_WORK TASK_
Find the line with "How do I perform: Expand" in the records below, then please transcribe it and every later line exactly, omitting the pictures and adding nothing.

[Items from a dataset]
================

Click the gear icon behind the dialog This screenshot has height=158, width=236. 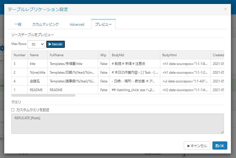[2, 48]
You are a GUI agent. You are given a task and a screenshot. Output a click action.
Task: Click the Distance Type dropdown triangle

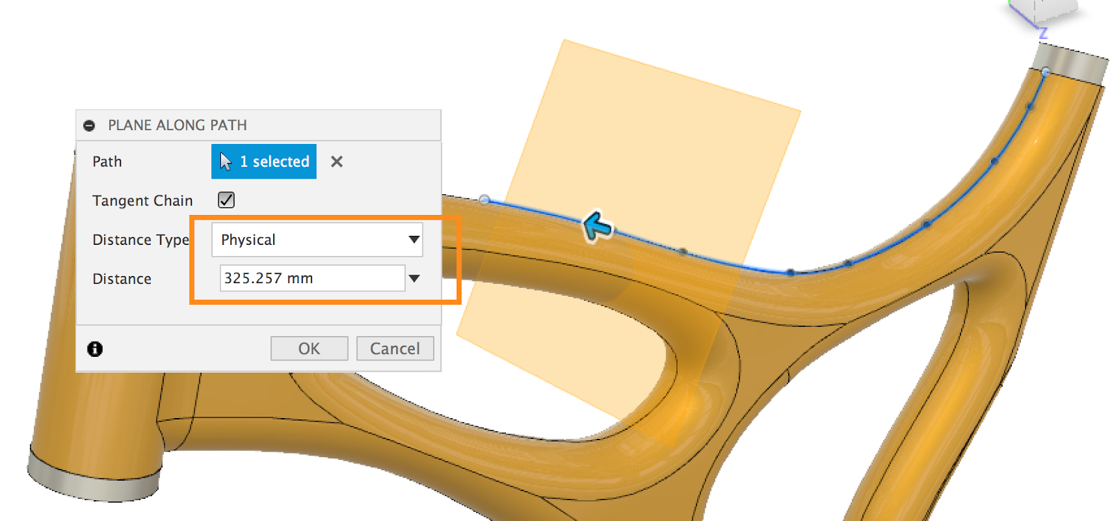(x=414, y=239)
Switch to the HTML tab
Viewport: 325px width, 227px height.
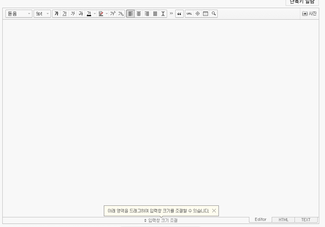(x=283, y=219)
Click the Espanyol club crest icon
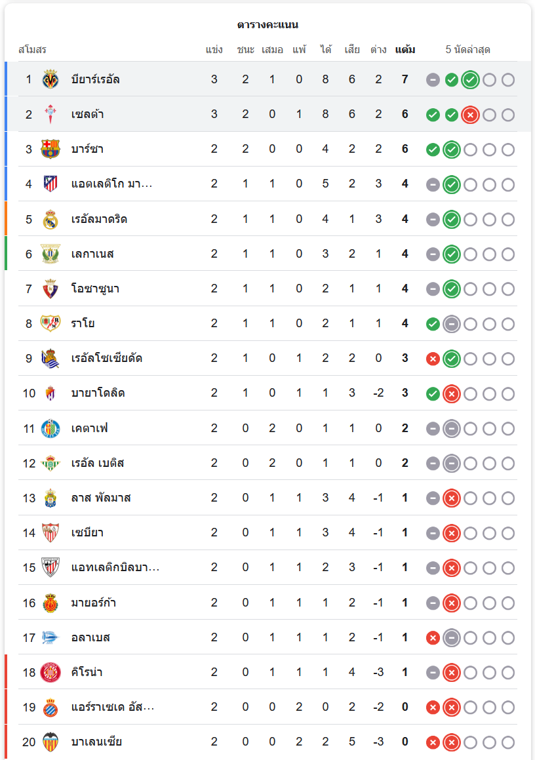Image resolution: width=535 pixels, height=760 pixels. (50, 707)
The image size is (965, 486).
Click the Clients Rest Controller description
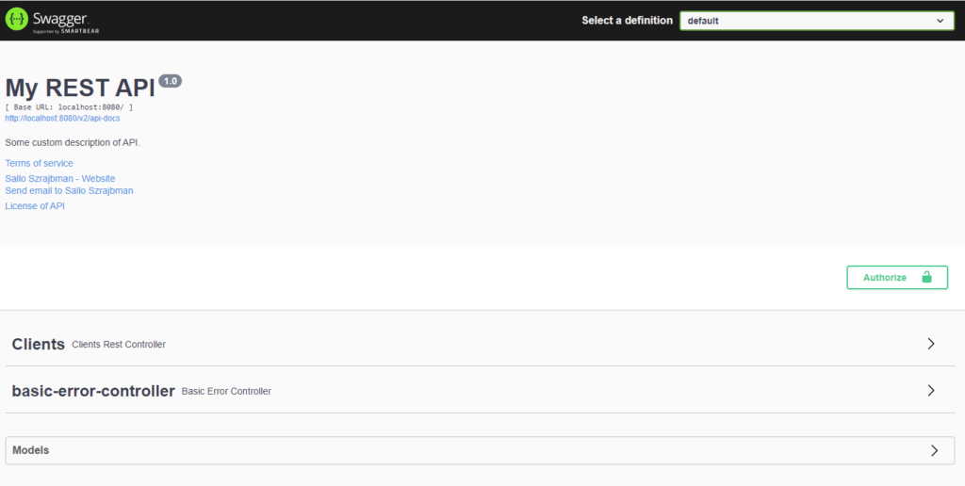[119, 345]
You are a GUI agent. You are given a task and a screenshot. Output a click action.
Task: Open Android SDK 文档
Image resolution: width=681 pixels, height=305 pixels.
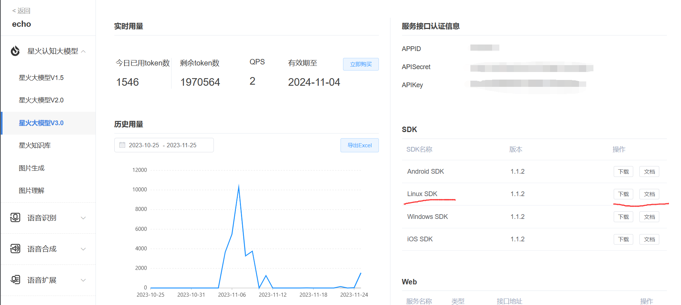[649, 171]
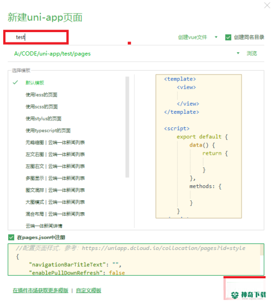Image resolution: width=272 pixels, height=305 pixels.
Task: Toggle the create same-name directory checkbox
Action: pyautogui.click(x=228, y=37)
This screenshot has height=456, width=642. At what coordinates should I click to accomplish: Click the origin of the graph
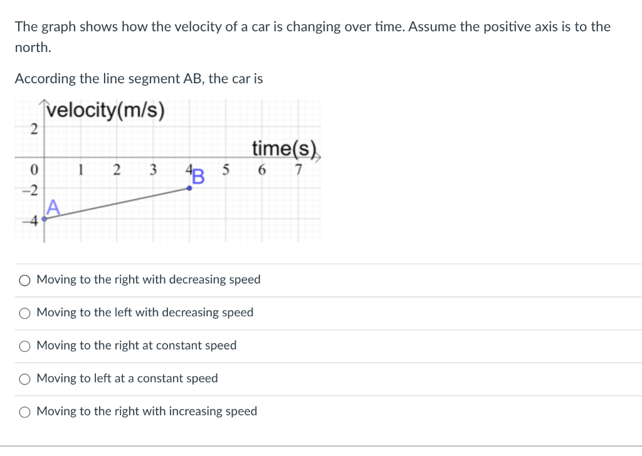pyautogui.click(x=45, y=158)
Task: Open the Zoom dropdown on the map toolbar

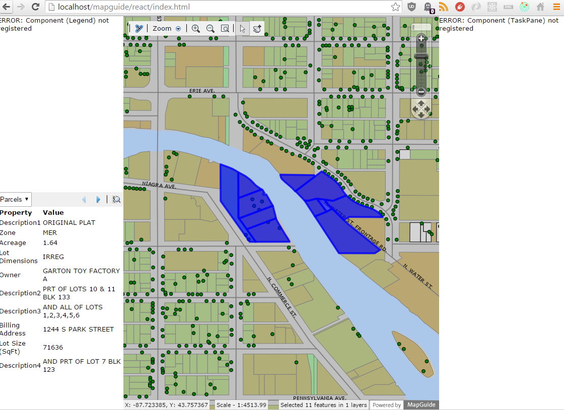Action: coord(178,28)
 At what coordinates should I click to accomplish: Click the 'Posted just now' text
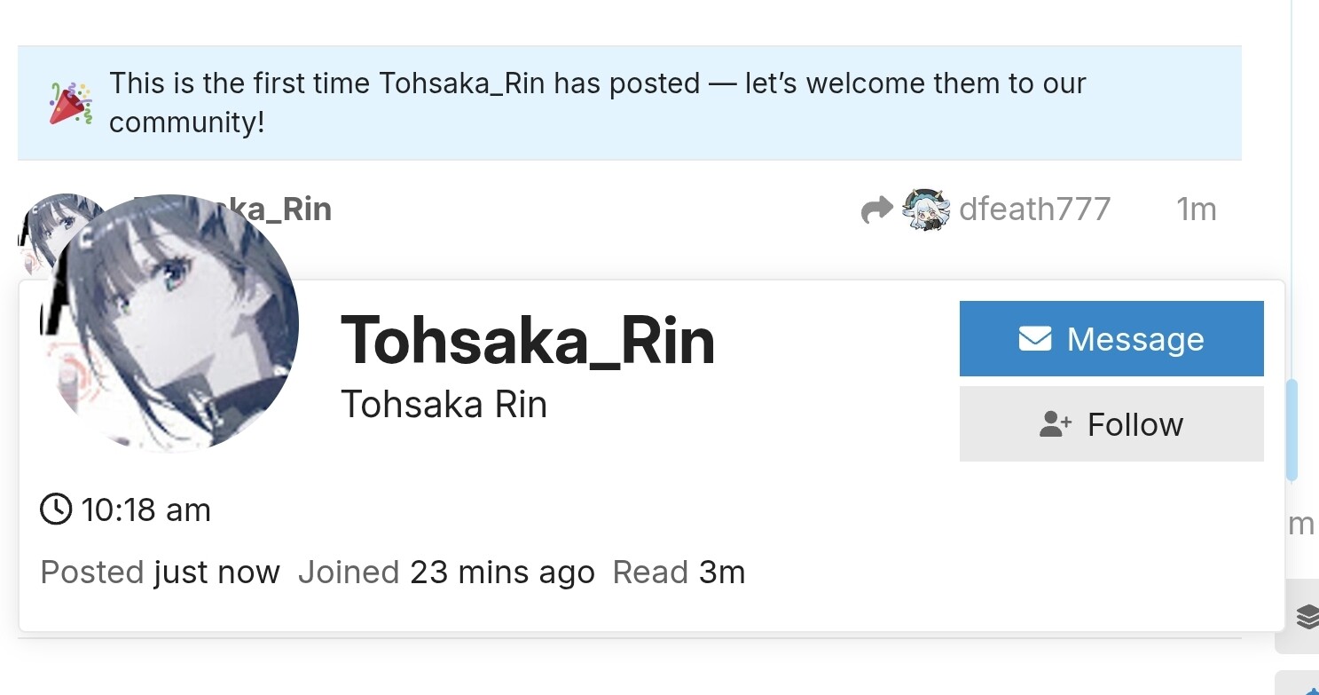coord(161,573)
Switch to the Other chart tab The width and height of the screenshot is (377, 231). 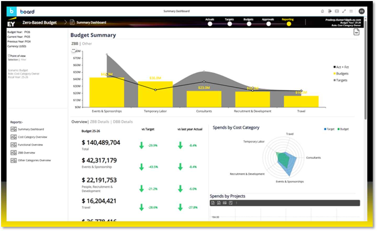pos(87,44)
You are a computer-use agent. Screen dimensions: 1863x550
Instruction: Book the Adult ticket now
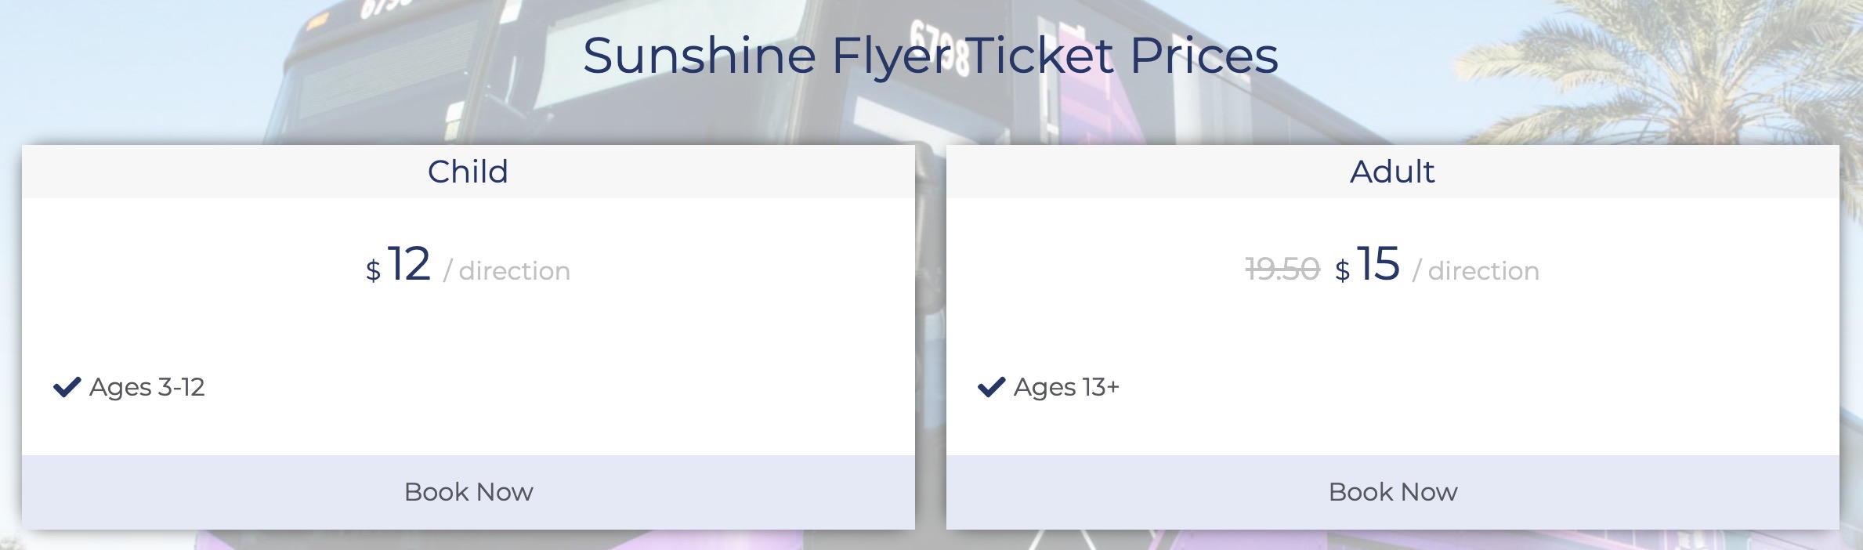1393,492

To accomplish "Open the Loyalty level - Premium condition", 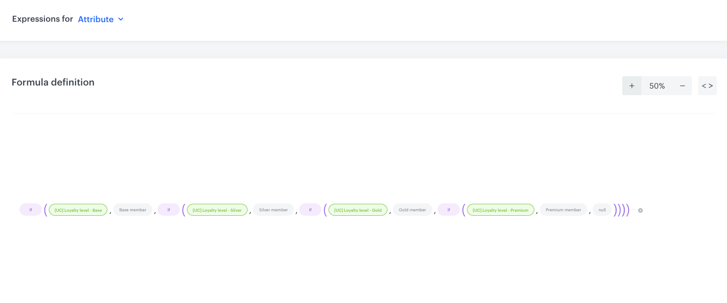I will coord(500,210).
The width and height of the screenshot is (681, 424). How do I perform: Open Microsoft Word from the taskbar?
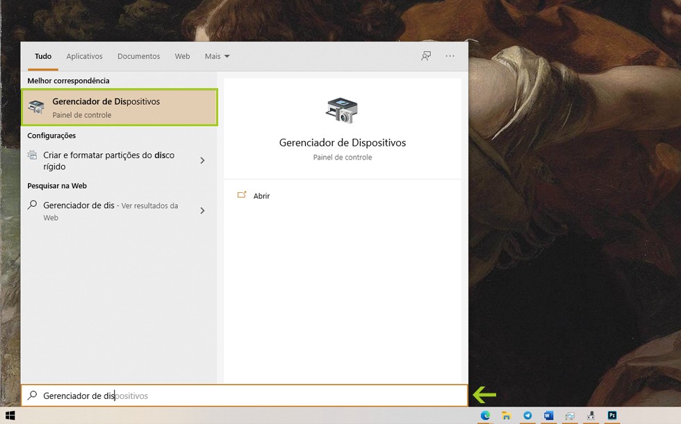(548, 416)
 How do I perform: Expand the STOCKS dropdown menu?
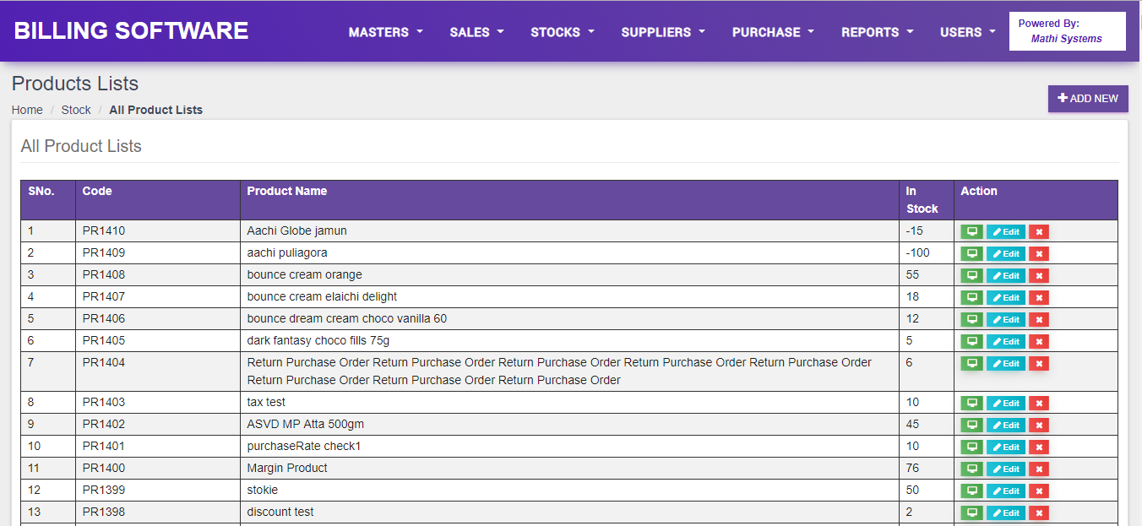[x=562, y=31]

================

_OUTPUT OF THE TASK_
 How do I perform: Expand the STOCKS dropdown menu?
[x=562, y=31]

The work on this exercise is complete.